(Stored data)
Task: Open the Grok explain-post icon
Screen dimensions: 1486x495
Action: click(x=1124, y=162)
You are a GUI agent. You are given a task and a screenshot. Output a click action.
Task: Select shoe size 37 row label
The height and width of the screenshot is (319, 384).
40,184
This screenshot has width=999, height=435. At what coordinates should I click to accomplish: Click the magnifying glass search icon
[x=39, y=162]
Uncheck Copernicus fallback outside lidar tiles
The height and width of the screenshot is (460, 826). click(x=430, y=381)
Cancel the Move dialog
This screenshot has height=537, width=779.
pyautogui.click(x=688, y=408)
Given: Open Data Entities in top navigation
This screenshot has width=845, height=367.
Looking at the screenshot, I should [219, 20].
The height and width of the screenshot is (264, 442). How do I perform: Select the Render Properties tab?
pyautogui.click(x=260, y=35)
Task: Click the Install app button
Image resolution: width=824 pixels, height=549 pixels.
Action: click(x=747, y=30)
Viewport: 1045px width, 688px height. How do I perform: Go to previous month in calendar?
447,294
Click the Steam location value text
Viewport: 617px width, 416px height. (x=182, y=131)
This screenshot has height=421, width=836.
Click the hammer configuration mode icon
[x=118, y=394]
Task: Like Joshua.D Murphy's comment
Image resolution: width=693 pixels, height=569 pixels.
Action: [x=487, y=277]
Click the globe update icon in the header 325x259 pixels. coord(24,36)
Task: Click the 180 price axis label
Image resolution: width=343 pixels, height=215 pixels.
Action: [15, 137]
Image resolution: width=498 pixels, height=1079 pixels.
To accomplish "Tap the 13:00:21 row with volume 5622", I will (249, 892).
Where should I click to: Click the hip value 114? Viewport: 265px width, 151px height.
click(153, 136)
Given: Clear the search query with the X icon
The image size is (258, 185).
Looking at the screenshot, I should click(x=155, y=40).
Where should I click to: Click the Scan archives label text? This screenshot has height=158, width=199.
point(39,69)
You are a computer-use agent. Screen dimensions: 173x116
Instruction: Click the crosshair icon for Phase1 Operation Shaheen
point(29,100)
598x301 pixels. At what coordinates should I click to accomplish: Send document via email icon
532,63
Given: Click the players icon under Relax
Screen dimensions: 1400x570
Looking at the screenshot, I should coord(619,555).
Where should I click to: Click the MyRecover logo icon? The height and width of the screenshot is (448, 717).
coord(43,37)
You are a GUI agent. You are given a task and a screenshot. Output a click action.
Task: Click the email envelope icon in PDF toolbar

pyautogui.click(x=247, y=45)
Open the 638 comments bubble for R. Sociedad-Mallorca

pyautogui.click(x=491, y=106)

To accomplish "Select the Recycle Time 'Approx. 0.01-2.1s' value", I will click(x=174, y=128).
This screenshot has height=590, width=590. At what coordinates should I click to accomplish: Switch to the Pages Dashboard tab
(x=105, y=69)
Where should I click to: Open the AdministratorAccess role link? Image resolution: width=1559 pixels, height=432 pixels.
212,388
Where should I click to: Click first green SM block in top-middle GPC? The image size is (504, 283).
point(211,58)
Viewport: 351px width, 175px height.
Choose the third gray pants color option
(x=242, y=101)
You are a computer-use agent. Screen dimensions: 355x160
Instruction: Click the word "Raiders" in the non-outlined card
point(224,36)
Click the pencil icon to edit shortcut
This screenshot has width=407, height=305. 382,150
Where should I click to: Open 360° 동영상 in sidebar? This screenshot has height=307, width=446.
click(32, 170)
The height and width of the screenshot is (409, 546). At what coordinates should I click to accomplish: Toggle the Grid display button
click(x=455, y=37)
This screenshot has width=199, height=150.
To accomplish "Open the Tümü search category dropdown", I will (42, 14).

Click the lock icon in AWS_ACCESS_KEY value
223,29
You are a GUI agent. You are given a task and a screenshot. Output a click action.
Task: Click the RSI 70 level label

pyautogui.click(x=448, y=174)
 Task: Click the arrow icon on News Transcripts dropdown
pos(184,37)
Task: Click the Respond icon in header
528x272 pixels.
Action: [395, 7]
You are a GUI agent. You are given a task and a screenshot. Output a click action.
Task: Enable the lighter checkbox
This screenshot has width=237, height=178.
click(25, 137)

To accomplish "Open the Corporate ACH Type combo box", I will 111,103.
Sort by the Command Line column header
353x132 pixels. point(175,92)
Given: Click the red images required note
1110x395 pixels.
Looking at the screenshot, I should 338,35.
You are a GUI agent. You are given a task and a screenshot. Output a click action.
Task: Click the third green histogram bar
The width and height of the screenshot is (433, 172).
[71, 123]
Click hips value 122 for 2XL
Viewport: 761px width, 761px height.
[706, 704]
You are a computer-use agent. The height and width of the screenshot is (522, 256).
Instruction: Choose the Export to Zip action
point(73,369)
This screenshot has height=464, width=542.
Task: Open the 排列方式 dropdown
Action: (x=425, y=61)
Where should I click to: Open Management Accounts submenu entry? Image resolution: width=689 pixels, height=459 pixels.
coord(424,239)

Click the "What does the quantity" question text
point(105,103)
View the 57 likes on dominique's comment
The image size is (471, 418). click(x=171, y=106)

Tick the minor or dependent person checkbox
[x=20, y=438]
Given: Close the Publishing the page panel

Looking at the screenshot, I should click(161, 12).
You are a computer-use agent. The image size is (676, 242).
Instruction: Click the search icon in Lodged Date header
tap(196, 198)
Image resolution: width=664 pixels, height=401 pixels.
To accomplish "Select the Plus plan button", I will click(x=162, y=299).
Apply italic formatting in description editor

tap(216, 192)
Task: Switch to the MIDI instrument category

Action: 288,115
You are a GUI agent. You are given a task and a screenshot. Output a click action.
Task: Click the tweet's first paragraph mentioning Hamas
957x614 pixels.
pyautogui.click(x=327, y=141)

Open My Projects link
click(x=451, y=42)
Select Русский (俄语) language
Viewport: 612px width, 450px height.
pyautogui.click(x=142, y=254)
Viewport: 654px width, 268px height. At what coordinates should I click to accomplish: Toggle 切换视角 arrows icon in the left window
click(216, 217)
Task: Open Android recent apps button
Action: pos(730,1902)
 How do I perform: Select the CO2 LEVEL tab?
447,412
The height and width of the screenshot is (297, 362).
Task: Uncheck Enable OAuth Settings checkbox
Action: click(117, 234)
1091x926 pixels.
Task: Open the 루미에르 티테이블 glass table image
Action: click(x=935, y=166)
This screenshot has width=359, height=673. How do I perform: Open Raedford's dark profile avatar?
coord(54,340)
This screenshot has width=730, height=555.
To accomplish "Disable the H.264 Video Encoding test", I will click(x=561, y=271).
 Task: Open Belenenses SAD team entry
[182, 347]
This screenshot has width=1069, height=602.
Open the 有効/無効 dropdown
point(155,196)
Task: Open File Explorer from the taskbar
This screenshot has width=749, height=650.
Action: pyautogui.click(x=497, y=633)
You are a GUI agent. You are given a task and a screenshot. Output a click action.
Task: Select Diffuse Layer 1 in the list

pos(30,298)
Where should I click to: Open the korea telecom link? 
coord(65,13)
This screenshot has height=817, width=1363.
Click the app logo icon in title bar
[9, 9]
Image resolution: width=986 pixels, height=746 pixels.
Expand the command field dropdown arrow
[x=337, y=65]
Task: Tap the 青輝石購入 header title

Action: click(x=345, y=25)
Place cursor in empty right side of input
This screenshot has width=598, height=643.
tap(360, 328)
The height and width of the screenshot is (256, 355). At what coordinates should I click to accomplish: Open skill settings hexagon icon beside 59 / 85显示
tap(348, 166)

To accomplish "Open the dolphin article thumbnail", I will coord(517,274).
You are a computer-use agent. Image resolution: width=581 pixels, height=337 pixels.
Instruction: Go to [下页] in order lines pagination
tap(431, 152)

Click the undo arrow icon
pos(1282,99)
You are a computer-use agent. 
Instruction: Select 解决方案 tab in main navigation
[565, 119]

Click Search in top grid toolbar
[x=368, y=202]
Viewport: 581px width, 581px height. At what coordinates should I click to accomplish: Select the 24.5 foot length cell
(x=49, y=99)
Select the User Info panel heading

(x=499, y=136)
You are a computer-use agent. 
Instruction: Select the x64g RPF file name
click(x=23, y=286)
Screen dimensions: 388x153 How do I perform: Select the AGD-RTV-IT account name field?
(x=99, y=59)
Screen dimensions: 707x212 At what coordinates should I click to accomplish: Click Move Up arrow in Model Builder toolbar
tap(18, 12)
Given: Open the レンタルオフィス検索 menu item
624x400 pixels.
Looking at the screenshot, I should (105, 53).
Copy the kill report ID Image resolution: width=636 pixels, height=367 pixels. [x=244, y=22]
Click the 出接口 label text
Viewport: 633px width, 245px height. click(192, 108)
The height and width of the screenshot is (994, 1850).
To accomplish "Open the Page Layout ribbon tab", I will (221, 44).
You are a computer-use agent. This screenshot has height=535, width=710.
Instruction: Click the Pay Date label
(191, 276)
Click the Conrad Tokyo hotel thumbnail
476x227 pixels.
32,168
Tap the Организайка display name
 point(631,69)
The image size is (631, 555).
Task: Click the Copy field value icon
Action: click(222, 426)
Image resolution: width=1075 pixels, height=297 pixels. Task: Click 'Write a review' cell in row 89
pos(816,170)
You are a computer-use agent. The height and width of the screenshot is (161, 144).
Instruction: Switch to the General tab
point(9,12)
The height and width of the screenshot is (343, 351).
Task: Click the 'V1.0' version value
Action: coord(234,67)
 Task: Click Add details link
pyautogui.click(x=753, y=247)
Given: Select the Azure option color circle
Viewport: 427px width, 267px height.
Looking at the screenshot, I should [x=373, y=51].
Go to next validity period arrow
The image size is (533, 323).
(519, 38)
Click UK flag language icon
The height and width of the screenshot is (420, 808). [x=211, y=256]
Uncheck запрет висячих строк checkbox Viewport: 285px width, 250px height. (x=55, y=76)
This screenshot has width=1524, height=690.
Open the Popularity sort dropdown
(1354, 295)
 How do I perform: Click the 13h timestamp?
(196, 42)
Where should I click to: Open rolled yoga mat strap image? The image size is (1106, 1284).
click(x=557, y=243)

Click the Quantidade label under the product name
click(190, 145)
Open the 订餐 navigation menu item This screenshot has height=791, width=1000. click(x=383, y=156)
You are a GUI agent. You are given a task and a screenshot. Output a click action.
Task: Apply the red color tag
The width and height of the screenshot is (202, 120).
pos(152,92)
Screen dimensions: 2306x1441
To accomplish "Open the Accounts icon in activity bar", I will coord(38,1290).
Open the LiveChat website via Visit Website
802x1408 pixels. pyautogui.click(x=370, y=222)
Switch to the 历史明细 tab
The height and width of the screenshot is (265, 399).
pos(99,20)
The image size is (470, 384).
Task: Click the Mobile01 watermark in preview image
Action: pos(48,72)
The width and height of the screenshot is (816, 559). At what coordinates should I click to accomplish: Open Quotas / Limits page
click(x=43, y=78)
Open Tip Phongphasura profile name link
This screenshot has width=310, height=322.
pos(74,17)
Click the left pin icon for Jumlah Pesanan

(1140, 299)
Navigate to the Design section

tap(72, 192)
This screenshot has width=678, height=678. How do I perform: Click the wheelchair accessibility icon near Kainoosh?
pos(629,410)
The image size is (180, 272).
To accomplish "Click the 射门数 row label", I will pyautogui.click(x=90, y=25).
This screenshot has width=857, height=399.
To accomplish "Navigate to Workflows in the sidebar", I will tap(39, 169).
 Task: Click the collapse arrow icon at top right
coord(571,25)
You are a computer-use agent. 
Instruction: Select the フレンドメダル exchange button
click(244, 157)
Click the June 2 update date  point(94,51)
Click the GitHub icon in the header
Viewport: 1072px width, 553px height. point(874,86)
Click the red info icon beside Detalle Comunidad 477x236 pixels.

▶ [Work instructions]: Among the entries, copy every line containing the word "item".

▶ [Output of the task]:
Given: Open the レンタルオフィス検索 menu item
Open the 订餐 navigation menu item This screenshot has height=791, width=1000. click(x=383, y=156)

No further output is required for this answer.